Twenty years after the original Earth Summit, leaders will meet again in Rio de Janeiro to discuss the environmental limits to development. 

Used under creative commons license from Rodrigo_Soldon

Over the last month, U.N. agencies, Member States and civil society groups have been busy: they made well over 600 contributions toward Rio+20, the next United Nations Conference on Sustainable Development (U.N. CSD), to be held in Rio de Janeiro in June 2012. The inputs submitted by the stakeholders will be assembled into a compilation document by the United Nations Department of Economic and Social Affairs (UNDESA), where a Rio+20 Dedicated Secretariat has been established to support the U.N. CSD bureau in steering the preparatory process leading up to Rio+20. The compilation document will form the basis for developing the draft that will be negotiated at Rio+20.

As I said in an earlier blog, Rio+20 will mark the 20th anniversary of the first Earth Summit, held in the same city where heads of states came together to address what was then seen as the priority issue: environmental limits to development. If anything the situation is much worse now.

IATP’s contribution begins with a look back, “Twenty years after the Rio Earth Summit, the planet is in a deeper environmental, energy and financial crisis. The period has also seen increasing political and social crisis in many regions. Several leaders have recognized that ‘business as usual is not an option.’ We could not agree more. [..]”
 
With its focus on the green economy, Rio+20 attempts to address one of the negative consequences of the development path we have followed: environmental degradation. As a market-based mechanism that helps address issues related to environmental crisis, it is believed that the “green economy” will help the world achieve sustainability.
 
In the submission, we argue that this assumption ignores the role of global capital and finance. A green economy divorced from social, political and financial concerns will not help address the multiple crises the world faces today. The decisions made in Rio will help guide global and national governance policies that determine whether we are able to bring about the transformational change that we need.

COLLECTED DATA:
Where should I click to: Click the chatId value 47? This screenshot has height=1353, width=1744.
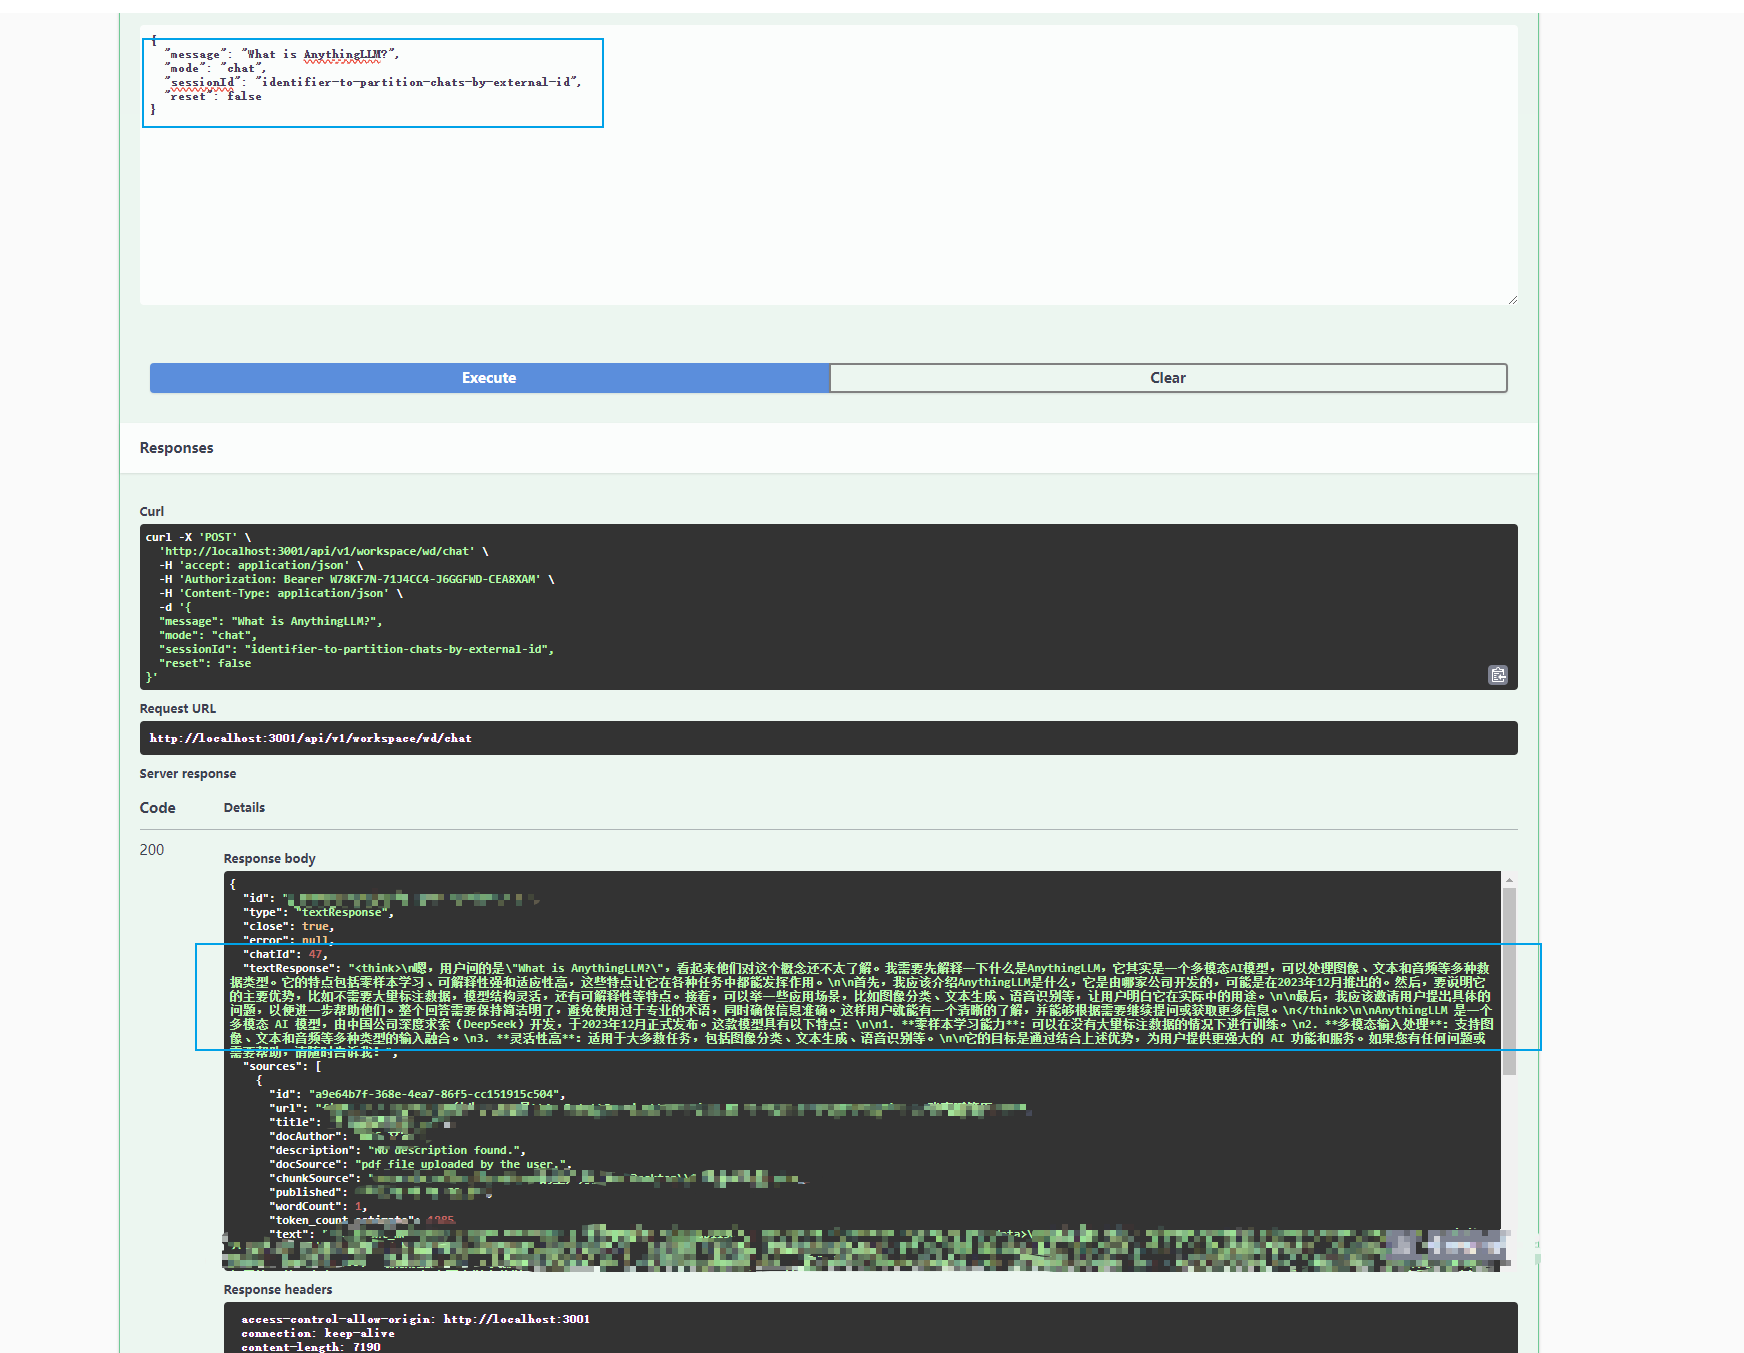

BRIEF: Please resume the piece about Rio+20 and the green economy, carrying it on from its last sentence.

REPLY TO THE EXERCISE:
 
The question before us remains: Do we want to protect a world where some can live in comfort while the rest perish or languish in poverty, or do we want to move towards a just world where everyone lives within earth’s limits? The Report of U.N. Secretary General to the second Preparatory Committee meeting towards Rio+20 helpfully notes that, the task at hand is “of fundamentally shifting consumption and production patterns onto a more sustainable path.”  
 
To help achieve the shift toward overall sustainability, with equal attention to all three pillars of sustainable development (social, economic and environmental), the green economy has to be focused on more than what it currently focuses on: simply environmental sustainability. Such a shift calls for paying close attention to the differing socioeconomic realities of the developing world, to the specific needs of the vulnerable communities of global south—especially its women. This will determine whether the green economy will become yet another means for satisfying the greed of global capital, or help meet the needs of communities and countries in need.
 
Gandhi’s words, to his secretary Pyarelal (1947) that, “Earth provides enough to satisfy every man’s need, but not for every man’s greed” may be as relevant today as it was half a century ago amd could help guide the Rio negotiations.